Kasus gratifikasi PDAM telah jadi lumut dan belakangan diberitakan telah ditutup. Tapi nama-nama yang terlibat tetap hidup bahkan terus mengembangkan sayap-sayap korupsinya: Herman Yosef Wadhi (Ketua DPRD), Fransiskus Taso (Wakil Ketua DPRD) dan anggota: Oktavianus Moa.Mesi, Jhon Pella, Orba K. Ima, Sabri Indra Dewa, Abdul Kadir Mosa Basa dan Dirut PDAM Tirta Kelimutu, Soedarsono.
Nama Erikos Emanuel Rede, Wakil Bupati Ende yang kala itu menjabat Wakil Ketua DPRD patut diduga kuat terlibat karena dia yang memimpin Sidang Paripurna Penetapan Perda tersebut.
Orang yang memimpin sidang sekelas sidang paripurna tanpa tahu substansi patut diduga sudah jadi arwah. Bupati Djafar Achmad pun pasti tahu karena dia menghadiri sidang paripurna kasus gratifikasi itu di DPRD dalam kapasitas sebagai Wabup Ende.
Kasus dugaan korupsi teraktual di Ende adalah dana KONI Rp 2,1 miliar yang sedang ditangani Polres Ende. Ada tiga nama: Fransiskus Taso (Pelaksana Harian KONI Ende), Sabri Indra Dewa (Ketua Askab Ende) dan Yulius Nong Sesar (Bendahara KONI Ende).
Banyak saksi telah menjalani pemeriksaan. Tapi Bupati Ende, Djafar Achmad sebagai Ketua Umum KONI Ende belum tersentuh proses hukum, minimal diperiksa polisi sebagai saksi. Bupati Djafar telah menyatakan kesediaan untuk diperiksa dalam kasus ini (www.sergap.id ). Bupati Djafar menyatakan tidak masalah jika ia diperiksa polisi dalam kasus korupsi dana hibah KONI Ende. Setiap ada masalah di Ende, jawaban Bupati Ende selalu seperti ini. Apakah karena dia menghindar untuk memberikan jawaban? Atau karena memang dia tidak mengerti tanggung jawab serta berbagai risikonya.
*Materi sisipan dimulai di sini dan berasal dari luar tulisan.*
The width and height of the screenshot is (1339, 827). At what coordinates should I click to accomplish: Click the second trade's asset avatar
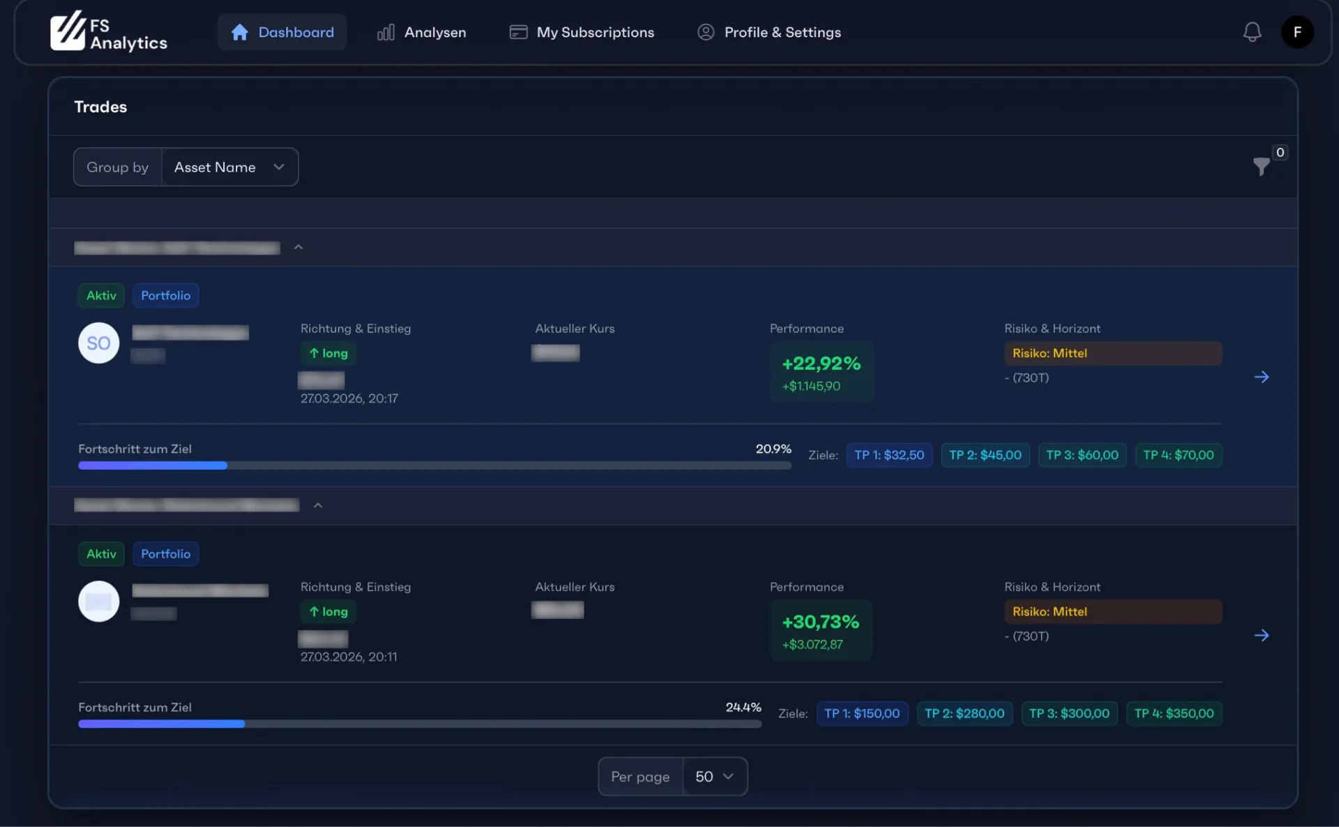point(98,601)
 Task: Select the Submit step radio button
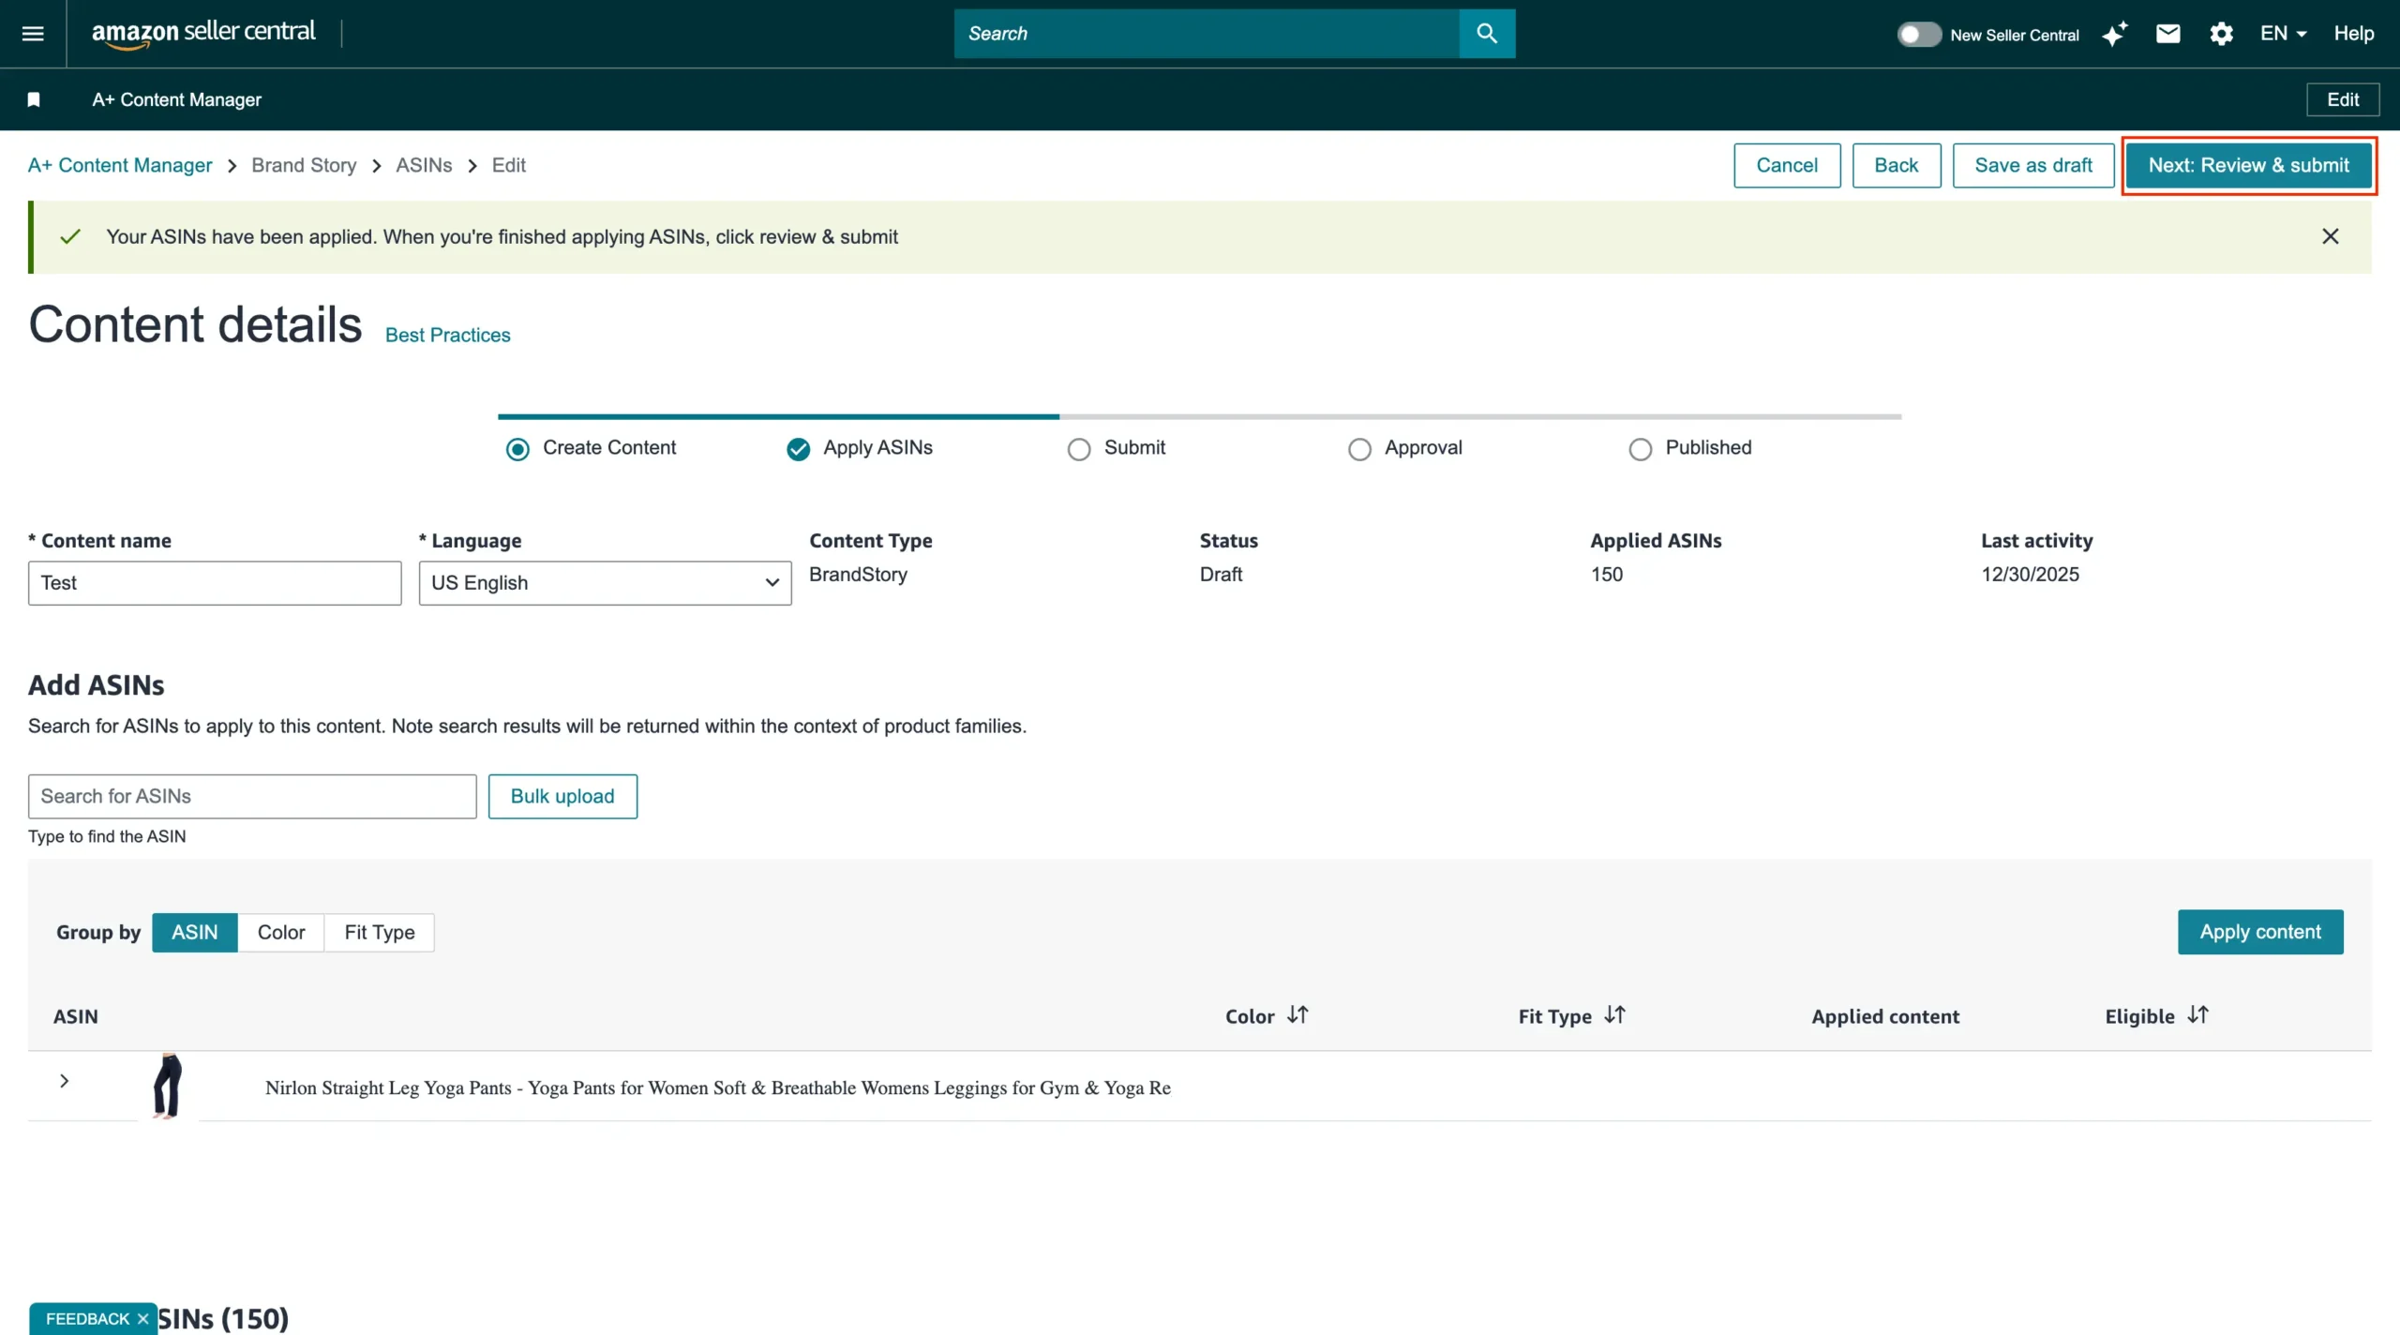[1079, 449]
Maka Ende ini sangat cocok menjadi kabupaten terkaya dalam kasus dugaan korupsi. Sayangnya, kasus korupsi ini tidak ada dalam angka-angka BPS. Predikat ini jauh lebih relevan sebagai bentuk advokasi kesadaran kritis kepada publik Ende agar tidak memercayai begitu saja deretan angka-angka yang seolah merepresentasi rakyat dengan segala problem hidupnya yang akut ini.
Rakyat bukan angka. Rakyat itu manusia hidup, ada darah mengalir, napas yang tersengal, keringat mengalir dengan segala persoalan yang tidak begitu murah direpresentasi apalagi diukur dengan angka. Belum lagi angka-angka itu kemudian diubah politisi menjadi kampanye sukses “bim salabim” yang menjadi “tuhan” di Ende sare Lio pawe ini.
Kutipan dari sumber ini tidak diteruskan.